# [Extract]
---+---

The Shire of Cardinia is a local government area in Victoria, Australia, in the south-east of Melbourne between Western Port and the Yarra Ranges on the outskirts of Melbourne. It has an area of 1,283 square kilometres, and had a population of 107,120 in June 2018.

Cardinia Shire Council Offices are located in Officer. Prior to 17 November 2014, they were located in Pakenham.

History
The areas within the present-day boundaries of Cardinia Shire were originally parts of the Cranbourne and Berwick districts, which were incorporated in 1860 and 1862 respectively. The Shire of Fern Tree Gully, later Shire of Sherbrooke, split away in 1889 and included areas to the east of Melbourne. In 1973, the City of Berwick, including Berwick and areas closer to Dandenong, split away from the Shire of Berwick, with the remainder being renamed Shire of Pakenham.

The Shire came into being on 15 December 1994 as the result of statewide local government reform, by merging the Shire of Pakenham with rural sections of the Shire of Sherbrooke and City of Cranbourne.

The Shire of Cardinia contains the only area of Melbourne to use telephone numbers beginning with the exchange prefix 5 - this is a leftover from when it used the area code 059-xx xxxx.

Council
Administration

The Council Offices were originally located in Henty Way, Pakenham. On 17 November 2014, the Council moved to a new office on Siding Avenue, Officer, which it uses presently. The Council holds its meetings and all of the administration staff work there.

Libraries

Cardinia Shire is part of the Casey Cardinia Library Corporation and there are two full-time libraries in Cardinia, in Emerald and Pakenham. In addition, the Mobile Library visits the suburbs of Bunyip, Garfield, Tynong, Beaconsfield, Upper Beaconsfield, Gembrook, Maryknoll, Cockatoo, Lang Lang and Koo Wee Rup.

---+---

# [Information shown]

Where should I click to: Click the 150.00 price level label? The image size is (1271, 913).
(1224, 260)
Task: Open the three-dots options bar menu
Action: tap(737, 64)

---+---

# [Tasks to complete]
- a) Can you summarize the Cardinia Shire text in two sentences?
- b) Which distinct years does the Cardinia Shire text mention? List every one.
- c) Transcribe the stretch of the Cardinia Shire text from "The Shire of Cardinia contains" through "code 059-xx xxxx.".
The material has no connection to the Cardinia Shire text.

# [Results by task]
- a) The Shire of Cardinia is a local government area in south-east Melbourne, Victoria, covering 1,283 square kilometres with a population of 107,120 in June 2018, and it was formed on 15 December 1994 by merging the Shire of Pakenham with rural sections of the Shire of Sherbrooke and City of Cranbourne. Its council offices moved from Pakenham to Siding Avenue, Officer, on 17 November 2014, and it has full-time libraries in Emerald and Pakenham plus a Mobile Library serving other suburbs.

- b) 1860, 1862, 1889, 1973, 1994, 2014, 2018

- c)
The Shire of Cardinia contains the only area of Melbourne to use telephone numbers beginning with the exchange prefix 5 - this is a leftover from when it used the area code 059-xx xxxx.